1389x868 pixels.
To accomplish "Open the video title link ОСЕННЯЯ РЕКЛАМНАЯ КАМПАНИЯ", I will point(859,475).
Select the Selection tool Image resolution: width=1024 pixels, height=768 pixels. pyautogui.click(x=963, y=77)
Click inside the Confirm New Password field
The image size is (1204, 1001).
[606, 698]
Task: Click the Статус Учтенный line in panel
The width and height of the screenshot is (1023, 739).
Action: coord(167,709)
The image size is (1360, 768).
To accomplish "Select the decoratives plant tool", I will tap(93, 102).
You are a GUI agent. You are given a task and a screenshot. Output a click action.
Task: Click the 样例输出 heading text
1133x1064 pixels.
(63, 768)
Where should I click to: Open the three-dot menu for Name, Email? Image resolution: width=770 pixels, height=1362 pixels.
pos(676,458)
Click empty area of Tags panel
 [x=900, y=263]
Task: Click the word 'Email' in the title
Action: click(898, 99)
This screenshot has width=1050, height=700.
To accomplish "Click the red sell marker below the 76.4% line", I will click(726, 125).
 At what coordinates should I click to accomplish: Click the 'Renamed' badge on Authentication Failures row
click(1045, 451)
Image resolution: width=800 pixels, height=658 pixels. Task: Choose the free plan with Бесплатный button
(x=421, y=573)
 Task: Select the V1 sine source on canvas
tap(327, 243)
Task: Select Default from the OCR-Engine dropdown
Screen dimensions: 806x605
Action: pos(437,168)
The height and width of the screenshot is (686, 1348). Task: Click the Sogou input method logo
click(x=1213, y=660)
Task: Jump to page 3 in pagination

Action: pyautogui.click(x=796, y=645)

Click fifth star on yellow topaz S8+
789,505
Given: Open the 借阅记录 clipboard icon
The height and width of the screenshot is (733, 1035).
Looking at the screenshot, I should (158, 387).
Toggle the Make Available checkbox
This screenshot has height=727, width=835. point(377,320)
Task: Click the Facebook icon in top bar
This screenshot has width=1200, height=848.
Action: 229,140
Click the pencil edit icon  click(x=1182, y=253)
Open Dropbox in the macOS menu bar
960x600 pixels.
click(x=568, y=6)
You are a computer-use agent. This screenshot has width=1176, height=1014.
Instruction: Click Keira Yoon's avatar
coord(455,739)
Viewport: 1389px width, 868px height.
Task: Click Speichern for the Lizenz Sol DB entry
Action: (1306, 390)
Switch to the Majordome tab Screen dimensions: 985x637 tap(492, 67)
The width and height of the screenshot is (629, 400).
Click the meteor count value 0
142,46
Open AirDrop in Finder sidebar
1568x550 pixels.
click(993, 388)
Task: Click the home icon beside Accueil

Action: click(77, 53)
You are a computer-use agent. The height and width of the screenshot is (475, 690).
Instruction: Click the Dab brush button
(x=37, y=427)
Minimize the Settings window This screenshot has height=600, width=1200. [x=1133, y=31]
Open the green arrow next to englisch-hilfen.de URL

++++

### Goal of the exercise
Give the material again, complete and unaltered.

### Expected answer
1389x868 pixels.
To accomplish "Open the video title link ОСЕННЯЯ РЕКЛАМНАЯ КАМПАНИЯ", I will point(859,475).
Select the Selection tool Image resolution: width=1024 pixels, height=768 pixels. pyautogui.click(x=963, y=77)
Click inside the Confirm New Password field
The image size is (1204, 1001).
[606, 698]
Task: Click the Статус Учтенный line in panel
The width and height of the screenshot is (1023, 739).
Action: coord(167,709)
The image size is (1360, 768).
To accomplish "Select the decoratives plant tool", I will tap(93, 102).
You are a GUI agent. You are given a task and a screenshot. Output a click action.
Task: Click the 样例输出 heading text
1133x1064 pixels.
(63, 768)
Where should I click to: Open the three-dot menu for Name, Email? Image resolution: width=770 pixels, height=1362 pixels.
pos(676,458)
Click empty area of Tags panel
 [x=900, y=263]
Task: Click the word 'Email' in the title
Action: click(898, 99)
This screenshot has width=1050, height=700.
To accomplish "Click the red sell marker below the 76.4% line", I will click(726, 125).
 At what coordinates should I click to accomplish: Click the 'Renamed' badge on Authentication Failures row
click(1045, 451)
Image resolution: width=800 pixels, height=658 pixels. Task: Choose the free plan with Бесплатный button
(x=421, y=573)
 Task: Select the V1 sine source on canvas
tap(327, 243)
Task: Select Default from the OCR-Engine dropdown
Screen dimensions: 806x605
Action: pos(437,168)
The height and width of the screenshot is (686, 1348). Task: Click the Sogou input method logo
click(x=1213, y=660)
Task: Jump to page 3 in pagination

Action: pyautogui.click(x=796, y=645)

Click fifth star on yellow topaz S8+
789,505
Given: Open the 借阅记录 clipboard icon
The height and width of the screenshot is (733, 1035).
Looking at the screenshot, I should (158, 387).
Toggle the Make Available checkbox
This screenshot has height=727, width=835. point(377,320)
Task: Click the Facebook icon in top bar
This screenshot has width=1200, height=848.
Action: 229,140
Click the pencil edit icon  click(x=1182, y=253)
Open Dropbox in the macOS menu bar
960x600 pixels.
click(x=568, y=6)
You are a computer-use agent. This screenshot has width=1176, height=1014.
Instruction: Click Keira Yoon's avatar
coord(455,739)
Viewport: 1389px width, 868px height.
Task: Click Speichern for the Lizenz Sol DB entry
Action: (1306, 390)
Switch to the Majordome tab Screen dimensions: 985x637 tap(492, 67)
The width and height of the screenshot is (629, 400).
Click the meteor count value 0
142,46
Open AirDrop in Finder sidebar
1568x550 pixels.
click(993, 388)
Task: Click the home icon beside Accueil

Action: click(77, 53)
You are a computer-use agent. The height and width of the screenshot is (475, 690).
Instruction: Click the Dab brush button
(x=37, y=427)
Minimize the Settings window This screenshot has height=600, width=1200. [x=1133, y=31]
Open the green arrow next to englisch-hilfen.de URL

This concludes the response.